A) Yes, it would be slightly (1.3 times) easier to measure parallax.
B) Yes, it would be more than 10 times easier to measure parallax.
C) No, it would be slightly (1.3 times) harder to measure parallax.
D) No, it would be more than 10 times harder to measure parallax.
E) It would make no difference -- the star are so far away, it would be just as hard to measure parallax.
Note that the Earth has two semi-major axes; that of its orbit, and that of its radius. Both of them would result in the space occupied by the Earth, and the observations conducted from it, being larger, and therefore making parallax easier to measure.

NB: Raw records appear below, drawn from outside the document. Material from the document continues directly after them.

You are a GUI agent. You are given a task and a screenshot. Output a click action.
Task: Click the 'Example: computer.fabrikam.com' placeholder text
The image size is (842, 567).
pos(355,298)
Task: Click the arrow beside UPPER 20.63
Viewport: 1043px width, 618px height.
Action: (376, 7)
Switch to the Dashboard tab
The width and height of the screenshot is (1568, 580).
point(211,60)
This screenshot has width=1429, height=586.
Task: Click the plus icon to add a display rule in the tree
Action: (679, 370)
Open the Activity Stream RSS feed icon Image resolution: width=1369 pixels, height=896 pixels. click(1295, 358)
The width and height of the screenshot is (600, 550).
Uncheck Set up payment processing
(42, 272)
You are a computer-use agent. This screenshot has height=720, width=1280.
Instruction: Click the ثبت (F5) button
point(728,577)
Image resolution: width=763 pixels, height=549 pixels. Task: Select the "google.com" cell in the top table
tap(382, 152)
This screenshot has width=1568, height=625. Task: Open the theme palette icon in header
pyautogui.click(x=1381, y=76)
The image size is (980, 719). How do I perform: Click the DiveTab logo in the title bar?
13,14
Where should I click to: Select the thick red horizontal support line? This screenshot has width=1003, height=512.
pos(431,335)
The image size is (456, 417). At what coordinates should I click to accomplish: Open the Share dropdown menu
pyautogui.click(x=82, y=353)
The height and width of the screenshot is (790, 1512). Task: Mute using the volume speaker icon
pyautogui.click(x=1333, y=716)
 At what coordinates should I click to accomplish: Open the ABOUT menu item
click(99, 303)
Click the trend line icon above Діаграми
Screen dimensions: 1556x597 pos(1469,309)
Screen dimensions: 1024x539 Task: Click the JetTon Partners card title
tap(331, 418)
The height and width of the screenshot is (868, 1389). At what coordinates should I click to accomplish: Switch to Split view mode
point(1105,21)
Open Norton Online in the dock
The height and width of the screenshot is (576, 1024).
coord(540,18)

Parallax is the same principle that your eyes use to attain depth perception; because your eyes are a certain distance apart, they perceive the world from a slightly different perspective. Your brain is capable of merging the two images into one that compensates for the differences by creating depth of field, allowing you to interpret how far away things are. The closer they are, the greater the difference that your eyes perceive. Likewise, if your eyes were farther apart, you would perceive a greater difference due to the distance of objects.
If the Earth's average orbit was 1.3 AU, it would be farther from the sun. This would be just like saying that your eyes were 1.3 times farther apart. When we looked at stars from the 1.3 AU earth, the angle created by their parallax would be 1.3 times greater than from the 1.0 AU earth.
Thus, A) It would be 1.3 times easier to measure parallax.